Regia di Michel Franco vedi scheda film
Per la gioia di vedere Jessica Chastain innamorata pazza sfilare in Gucci e Yves Saint Laurent. Per il kink di assistere, nel 2025, a una satira anacronistica sul privilegio e la lotta di classe. Per il feticismo di guardare un melodramma, sì, ma glaciale, interpretato da personaggi coi corpi perfetti. Per questo e per altro, si può godere della visione di Dreams, barzelletta griffata e grottesco fashion movie, scheletro di una storia di amore e parabola di sesso e vendetta. Tutto e niente: è la “formula” di Michel Franco, quello per cui i “furbo” dei critici si sprecano da quasi sempre. Ma teniamoci alla larga dal processo alle intenzioni: il film si palesa come un lungo proverbio metallizzato, fatto da una scrittura che è un continuo gimmick e un meccanismo che è continuamente messo in mostra, non dissimulato, al servizio di una storia di personaggi che a loro volta performano in ogni momento, mentendosi tradendosi e facendosi del male. A partire dalla donna in carriera americana che ama follemente il suo amante ballerino messicano ma preferisce tenerlo “a bada” in Messico, perché a San Francisco è invece la sua reputazione la cosa che conta.
Sarebbe problematico, di contro, prendere alla lettera la manifesta grossolanità tematica di una trama che si esibisce nei suoi massimi sistemi strutturali e non costruisce altri orpelli che non siano inquadrature ricercate, design, mobilio. Dreams è un melodramma disossato dal sentimento, una boutade che demolisce tutti e non lascia scampo a nessuno, una provocazione malpensante e corrosiva che costringe lo spettatore a indagare il proprio livello di black humor. Forse la dimostrazione finale che Michel Franco è un regista comico e che prenderlo alla lettera è esattamente la trappola che ci gabba tutti e che ci fa chiedere se le immagini, al cinema, rimandino a loro stesse o intendano sempre altro.

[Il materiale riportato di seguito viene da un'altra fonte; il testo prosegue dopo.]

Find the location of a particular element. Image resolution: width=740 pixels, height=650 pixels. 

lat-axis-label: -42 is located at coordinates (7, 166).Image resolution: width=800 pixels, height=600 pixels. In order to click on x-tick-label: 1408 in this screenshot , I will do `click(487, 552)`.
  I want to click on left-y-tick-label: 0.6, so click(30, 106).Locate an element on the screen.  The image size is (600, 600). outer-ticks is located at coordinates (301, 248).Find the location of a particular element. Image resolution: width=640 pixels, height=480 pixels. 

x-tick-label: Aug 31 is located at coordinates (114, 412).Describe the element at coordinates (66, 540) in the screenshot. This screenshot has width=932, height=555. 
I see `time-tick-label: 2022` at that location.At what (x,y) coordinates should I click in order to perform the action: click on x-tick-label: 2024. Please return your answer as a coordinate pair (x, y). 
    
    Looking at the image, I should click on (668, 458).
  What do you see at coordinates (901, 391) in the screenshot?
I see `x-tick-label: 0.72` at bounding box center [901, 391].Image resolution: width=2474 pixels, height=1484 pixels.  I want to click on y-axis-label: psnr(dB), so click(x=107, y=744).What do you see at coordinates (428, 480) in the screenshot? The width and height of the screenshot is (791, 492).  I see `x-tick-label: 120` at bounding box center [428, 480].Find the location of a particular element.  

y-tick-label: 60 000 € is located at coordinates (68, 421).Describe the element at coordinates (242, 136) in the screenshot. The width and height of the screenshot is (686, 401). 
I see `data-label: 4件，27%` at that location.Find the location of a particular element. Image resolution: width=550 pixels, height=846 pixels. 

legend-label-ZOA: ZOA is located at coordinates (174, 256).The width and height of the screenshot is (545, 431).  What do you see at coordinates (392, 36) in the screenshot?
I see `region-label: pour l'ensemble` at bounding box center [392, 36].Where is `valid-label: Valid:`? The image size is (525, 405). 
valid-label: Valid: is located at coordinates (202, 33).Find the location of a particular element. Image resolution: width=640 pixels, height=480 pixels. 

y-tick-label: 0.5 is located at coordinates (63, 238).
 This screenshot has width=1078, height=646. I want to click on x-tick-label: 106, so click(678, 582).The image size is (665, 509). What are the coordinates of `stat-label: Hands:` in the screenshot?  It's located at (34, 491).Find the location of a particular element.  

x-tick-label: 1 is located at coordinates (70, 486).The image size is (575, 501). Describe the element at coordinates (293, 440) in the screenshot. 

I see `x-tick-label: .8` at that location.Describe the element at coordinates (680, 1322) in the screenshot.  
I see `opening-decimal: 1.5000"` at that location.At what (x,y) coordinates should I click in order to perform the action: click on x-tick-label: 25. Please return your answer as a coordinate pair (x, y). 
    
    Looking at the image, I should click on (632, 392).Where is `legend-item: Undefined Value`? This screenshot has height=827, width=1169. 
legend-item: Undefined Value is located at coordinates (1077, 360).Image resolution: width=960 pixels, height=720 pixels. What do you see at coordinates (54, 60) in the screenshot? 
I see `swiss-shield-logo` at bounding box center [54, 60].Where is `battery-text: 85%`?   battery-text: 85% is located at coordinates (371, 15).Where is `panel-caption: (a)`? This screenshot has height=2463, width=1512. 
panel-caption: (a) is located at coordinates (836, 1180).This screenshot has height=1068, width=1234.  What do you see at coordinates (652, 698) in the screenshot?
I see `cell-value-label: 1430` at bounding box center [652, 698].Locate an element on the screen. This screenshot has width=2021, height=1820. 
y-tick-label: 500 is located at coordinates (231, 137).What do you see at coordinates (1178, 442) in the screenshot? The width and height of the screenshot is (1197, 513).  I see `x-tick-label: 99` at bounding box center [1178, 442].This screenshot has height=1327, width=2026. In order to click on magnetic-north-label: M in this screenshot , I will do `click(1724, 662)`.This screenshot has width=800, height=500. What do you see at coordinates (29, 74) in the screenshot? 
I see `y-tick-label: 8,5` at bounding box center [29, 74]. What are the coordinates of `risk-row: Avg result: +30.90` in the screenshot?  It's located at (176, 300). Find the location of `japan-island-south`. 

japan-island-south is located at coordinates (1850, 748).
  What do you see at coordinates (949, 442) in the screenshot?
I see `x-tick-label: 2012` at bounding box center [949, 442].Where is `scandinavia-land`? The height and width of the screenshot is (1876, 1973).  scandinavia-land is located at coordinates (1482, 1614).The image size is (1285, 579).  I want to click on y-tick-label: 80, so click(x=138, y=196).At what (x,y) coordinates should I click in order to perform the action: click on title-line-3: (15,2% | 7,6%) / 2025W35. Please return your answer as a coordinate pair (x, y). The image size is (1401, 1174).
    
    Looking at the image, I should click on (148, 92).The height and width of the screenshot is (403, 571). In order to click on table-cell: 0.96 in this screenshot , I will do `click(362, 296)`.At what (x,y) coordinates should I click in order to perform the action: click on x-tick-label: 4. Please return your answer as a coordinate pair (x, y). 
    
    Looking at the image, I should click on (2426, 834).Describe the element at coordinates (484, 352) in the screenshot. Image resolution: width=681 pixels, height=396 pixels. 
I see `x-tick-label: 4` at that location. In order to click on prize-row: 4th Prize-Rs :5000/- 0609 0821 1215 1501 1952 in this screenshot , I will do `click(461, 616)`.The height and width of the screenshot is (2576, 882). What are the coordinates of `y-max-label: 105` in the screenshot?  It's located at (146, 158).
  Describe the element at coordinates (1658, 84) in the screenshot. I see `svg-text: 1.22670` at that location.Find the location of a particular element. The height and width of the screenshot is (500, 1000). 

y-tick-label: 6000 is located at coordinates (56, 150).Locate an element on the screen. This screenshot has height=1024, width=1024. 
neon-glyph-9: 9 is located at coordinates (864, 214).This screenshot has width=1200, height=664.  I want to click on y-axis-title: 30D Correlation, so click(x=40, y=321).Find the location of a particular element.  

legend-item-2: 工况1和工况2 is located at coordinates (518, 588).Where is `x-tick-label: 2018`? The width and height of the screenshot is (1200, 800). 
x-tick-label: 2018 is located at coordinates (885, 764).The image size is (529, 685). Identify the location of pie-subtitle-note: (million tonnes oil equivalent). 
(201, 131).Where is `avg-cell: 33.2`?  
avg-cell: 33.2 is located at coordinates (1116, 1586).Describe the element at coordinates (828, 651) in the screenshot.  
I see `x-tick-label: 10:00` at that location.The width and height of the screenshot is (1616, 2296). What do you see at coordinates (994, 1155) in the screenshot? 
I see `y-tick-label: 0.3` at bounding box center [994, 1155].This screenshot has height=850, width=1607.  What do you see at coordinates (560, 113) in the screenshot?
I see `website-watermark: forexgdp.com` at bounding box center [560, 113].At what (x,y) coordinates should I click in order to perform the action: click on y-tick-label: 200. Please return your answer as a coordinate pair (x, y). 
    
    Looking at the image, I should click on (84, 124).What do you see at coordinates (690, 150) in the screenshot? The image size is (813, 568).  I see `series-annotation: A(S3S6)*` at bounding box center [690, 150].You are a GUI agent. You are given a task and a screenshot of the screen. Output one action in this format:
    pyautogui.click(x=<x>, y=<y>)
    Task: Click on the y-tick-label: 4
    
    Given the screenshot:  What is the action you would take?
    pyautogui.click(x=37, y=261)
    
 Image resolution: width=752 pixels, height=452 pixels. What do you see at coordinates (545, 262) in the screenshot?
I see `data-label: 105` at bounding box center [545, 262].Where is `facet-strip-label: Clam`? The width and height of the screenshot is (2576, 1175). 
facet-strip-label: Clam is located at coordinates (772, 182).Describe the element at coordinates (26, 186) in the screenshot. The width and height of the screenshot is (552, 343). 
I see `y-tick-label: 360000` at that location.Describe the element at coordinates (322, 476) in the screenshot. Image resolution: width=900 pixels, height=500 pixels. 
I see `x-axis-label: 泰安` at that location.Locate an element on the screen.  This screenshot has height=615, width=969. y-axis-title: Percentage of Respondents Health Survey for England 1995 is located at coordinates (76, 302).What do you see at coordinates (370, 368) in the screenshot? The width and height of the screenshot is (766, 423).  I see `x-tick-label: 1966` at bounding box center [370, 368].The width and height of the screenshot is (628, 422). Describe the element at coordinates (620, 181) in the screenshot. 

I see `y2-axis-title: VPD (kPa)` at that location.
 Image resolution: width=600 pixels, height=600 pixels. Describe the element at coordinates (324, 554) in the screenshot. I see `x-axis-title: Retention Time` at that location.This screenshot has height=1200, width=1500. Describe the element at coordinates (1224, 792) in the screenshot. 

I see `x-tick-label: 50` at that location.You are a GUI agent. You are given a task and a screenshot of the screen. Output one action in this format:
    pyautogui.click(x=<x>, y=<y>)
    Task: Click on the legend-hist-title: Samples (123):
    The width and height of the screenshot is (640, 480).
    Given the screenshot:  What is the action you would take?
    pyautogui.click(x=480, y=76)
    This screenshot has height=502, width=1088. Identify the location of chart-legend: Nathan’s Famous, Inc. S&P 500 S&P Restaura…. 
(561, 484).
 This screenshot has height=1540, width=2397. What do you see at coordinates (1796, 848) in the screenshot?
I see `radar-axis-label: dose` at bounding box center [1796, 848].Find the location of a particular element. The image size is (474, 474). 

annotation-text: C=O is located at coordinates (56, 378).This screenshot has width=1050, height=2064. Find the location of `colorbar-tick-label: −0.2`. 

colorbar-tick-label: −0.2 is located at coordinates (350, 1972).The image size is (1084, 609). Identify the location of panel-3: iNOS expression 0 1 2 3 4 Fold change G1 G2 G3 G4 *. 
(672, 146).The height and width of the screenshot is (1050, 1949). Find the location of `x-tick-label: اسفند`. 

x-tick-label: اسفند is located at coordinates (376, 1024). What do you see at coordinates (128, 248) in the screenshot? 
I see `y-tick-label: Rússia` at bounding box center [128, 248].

È indubbio certo che Dreams evochi dilemmi politici non da poco per il presente del continente americano, ma sono i contrasti che non mettono la parola definitiva di “fine”, a volte, a farci sperimentare con la nostra idea di morale. Anche perché immaginare buoni e cattivi, per quanto grossolano possa essere il film, sarebbe ingiusto e impreciso, un torto all’affilatissima idea di Dreams per la quale - quasi sulla scorta di Dogville di von Trier - da tutte e due le parti della barricata, sia tra gli sconfitti del mondo che tra gli ipocriti vincitori del pianeta, si usano sempre gli stessi strumenti di tortura e di potere.